UV cross-linking and immunoprecipitation assay (CLIP) creates ribonuclease digested 40-80 nucleotide lengths of RNA with 3’ phosphate and 5’ hydroxyl groups. The 5’ end is phosphorylated by T4 poly-nucleotide kinase (PNK) to enable ligation. The author’s PNK does not have 3’ phosphatase activity, so, unlike some commercial PNK enzymes, RNAs cannot self-ligate. The novel protocol enabled this to be performed on beads. Prepared cDNA was sequenced using the Genome Analyzer II.

The authors developed a DNA-methylation assay (Methyl-seq) to examine over 90,000 regions using human embryonic stem cells (hESCs), their derivatives, and liver samples. In Methyl-seq, DNA is digested with methyl-sensitive restriction enzymes to enable creation of a fragment library for sequencing by the Genome Analyzer. They found differentiation resulted in 2-11% DNA methylation changes. hESC differentiation has both methylation (at transcription-related sites) and demethylation, with only the latter, at transcription-related sites, in fetal liver development.

The authors wanted to “define a transcriptome ab initio,” using the unannotated genome sequence of Saccharomyces cerevisiae, analyzed with short reads from massively parallel sequencing of cDNA (using the Genome Analyzer).

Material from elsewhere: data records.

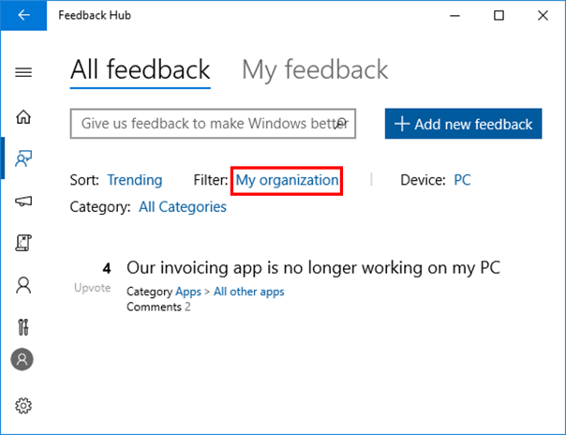This screenshot has width=566, height=435.
Task: Open the Profile person icon
Action: [x=23, y=285]
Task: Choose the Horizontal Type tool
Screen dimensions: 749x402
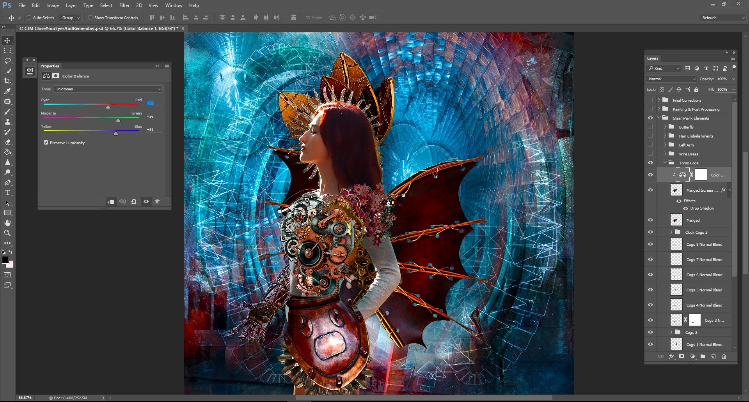Action: point(7,192)
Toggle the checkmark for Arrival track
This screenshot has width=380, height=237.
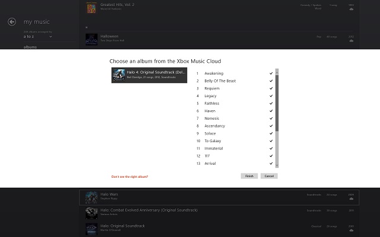tap(271, 164)
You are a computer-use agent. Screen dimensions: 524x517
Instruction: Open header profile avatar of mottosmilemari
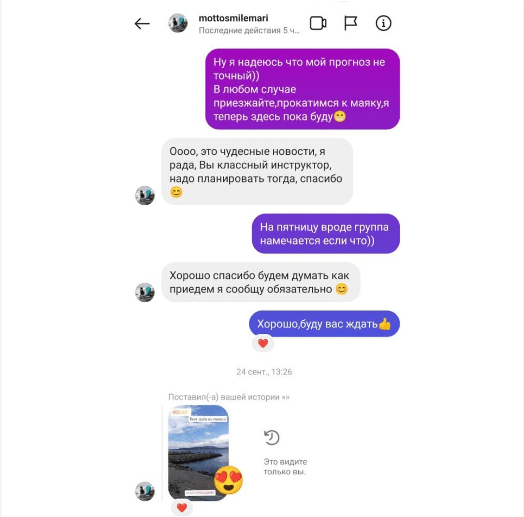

Results, using novel algorithms, included defining 86% of expressed genes, finding 160 novel transcription units over 250bp, demarcating 86%/77% of 5’/3’ UTR boundaries, identifying 83% of known splice junctions, and finding 25 novel introns. The transcript absolute and relative expression level data was comparable to current microarray methods.

The Genome Analyzer II system was utilized to help create nucleosome maps of Saccharomyces cerevisiae and Candida albicans. Resultant gene sets were categorized into those closely associated (category I, growth-related), negatively associated (category II, stress-related), or species differentially associated (category III, aerobic respiration-related) with growth-related gene expression. They found promoters of category I genes encoded for open nucleosome organization, of category II, closed nucleosome organization, and in category III, C. albicans had open nucleosome-, and S. cerevisiae closed nucleosome-encoding aerobic respiration gene promoters.

Mouse models of medulloblastomas (MBs) were used to investigate micro RNA (miRNA) contribution to tumor development. Nine miRNAs encoded by the miR-17 approximately 92 cluster (Oncomir-1) were shown to be overexpressed in cerebellar granule neuron progenitors, which some MBs originate from, as well as developing mouse cerebellum, but not in mature neurons. The authors used “Illumina sequencers” to sequence small RNAs linked to specific initiating mutations from post-natal day 6 and 1 month old mice in MB models.

To investigate gene-expression in a colon cancer cell line, the authors used their own “oligo-capping method” and the Genome Analyzer to conduct a massively parallel sequencing study. They examined positional information of transcriptional start sites (TSSs) and gene expression with a comparison between cells in both normal and hypoxic conditions. They found genome-wide transcriptional alterations between the two conditions, including regions with enriched hypoxia-induced promoters. Their methods enabled “absolute quantification of the transcripts” without the need for probes or PCR primers.

Chromatin-immunoprecipitation sequencing (ChIP-seq) was used to investigate growth factor independent 1 (Gfi-1). This transcriptional repressor aids Th2 cell expansion and inhibits differentiation of naïve CD4 T-cells to Th17 or iTreg cells. Gfi-1 itself is repressed by TGF-beta. Th17 cells produce IL-17a and IL-17f , involved in immunity. Some iTreg CD4-cells express the immune response-suppressing CD103. The authors showed that Gfi-1-lysine-specific demethylase 1 repressive complex binds to the “intergenic region of II17a/II17f loci and to introns 1 of CD103.”

The authors developed immuno-SSAKE (iSSAKE) assembly software to investigate T-cell metagenomes utilizing the unique profile of the CDR3. They paired the alignment of sequenced short reads, constructed using the Genome Analyzer, and seeded de novo assembly. They created 20 million reads (36, 42, or 50 nt) with 1-2% random error, and seeded “iSSAKE de novo assemblies of CDR3.” The use of 42 nt and 50 nt reads to characterize sTCRß sequences was more sensitive than 36 nt reads.